It may not be one of the first pieces of gear you think of for a home gym, but many runners and other fitness enthusiasts include a calf stretcher in their fitness arsenal. They use it more as a therapeutic aid than a conventional workout tool, although it does tone certain muscle groups. The calf stretcher is a simple tool that helps work and strengthen the calf muscles in the back of the lower leg. Runners, athletes and power workout participants use these to help prevent injuries like planter fasciitis and Achilles tendonitis. Their use is common in many places where professional trainers provide clients with what they need to train up in an injury-free environment.
Types of Calf Stretchers
Calf stretchers come in a variety of shapes and sizes. One common type is a simple bar stretcher. The user steps onto a horizontal bar and moves up onto the toes, then down onto the backs of the feet, stretching the calf muscles. The bar stretcher is often adjustable to provide for more customized activity.
Another type of calf stretcher is the curved stretcher model. This is a semi-circular piece with a kind of stirrup on top for the shoe of the user. Curved stretchers allow for an extended range of motion.
Then there's the angled stretcher. This is an even simpler piece, where an angled platform lets the participant do their own stretching by standing on the platform facing the incline, and slowly raising or lowering the body.

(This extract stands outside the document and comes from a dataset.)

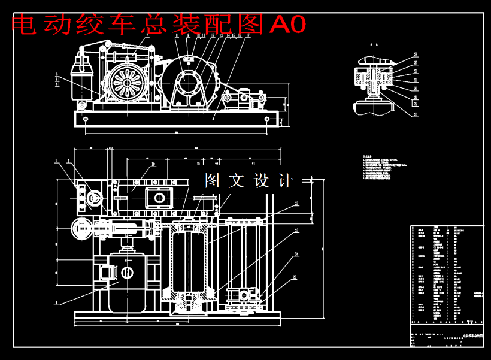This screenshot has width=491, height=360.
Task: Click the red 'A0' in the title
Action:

These tools are widely available, and sometimes also sold as yoga props or light resistance tools. You may also see forms of a calf stretcher in a public gym or health club.
More about Using Calf Stretchers
Not all fitness participants might think about it, but stretching the calf muscles can be extremely useful for almost all intense physical activity. Runners put a great deal of pressure on these muscle groups, and in running, the calves help mediate the pressure on the lower joints and feet. In other athletic activities, the calf muscles help provide the explosive actions needed for initiating running and jumping activities. That's why so many athletes use calf stretchers or other calf stretching methods to make sure that these muscles are loose and flexible.
Calf stretchers don't take up a whole lot of space, and they're easy to include in a home gym area or fitness tool kit. If you have any concern about the state of your leg muscles, it might be a good idea to look at using a calf stretcher to improve lower body strength and help mediate the pounding that your joints and muscles take in running and similar activities. Don't neglect these areas of the body, especially if you regularly run or train on hard surfaces. Improving your calves and other muscle areas can help you prevent a lot of wear on your joints, bones and muscles for better fitness results over time.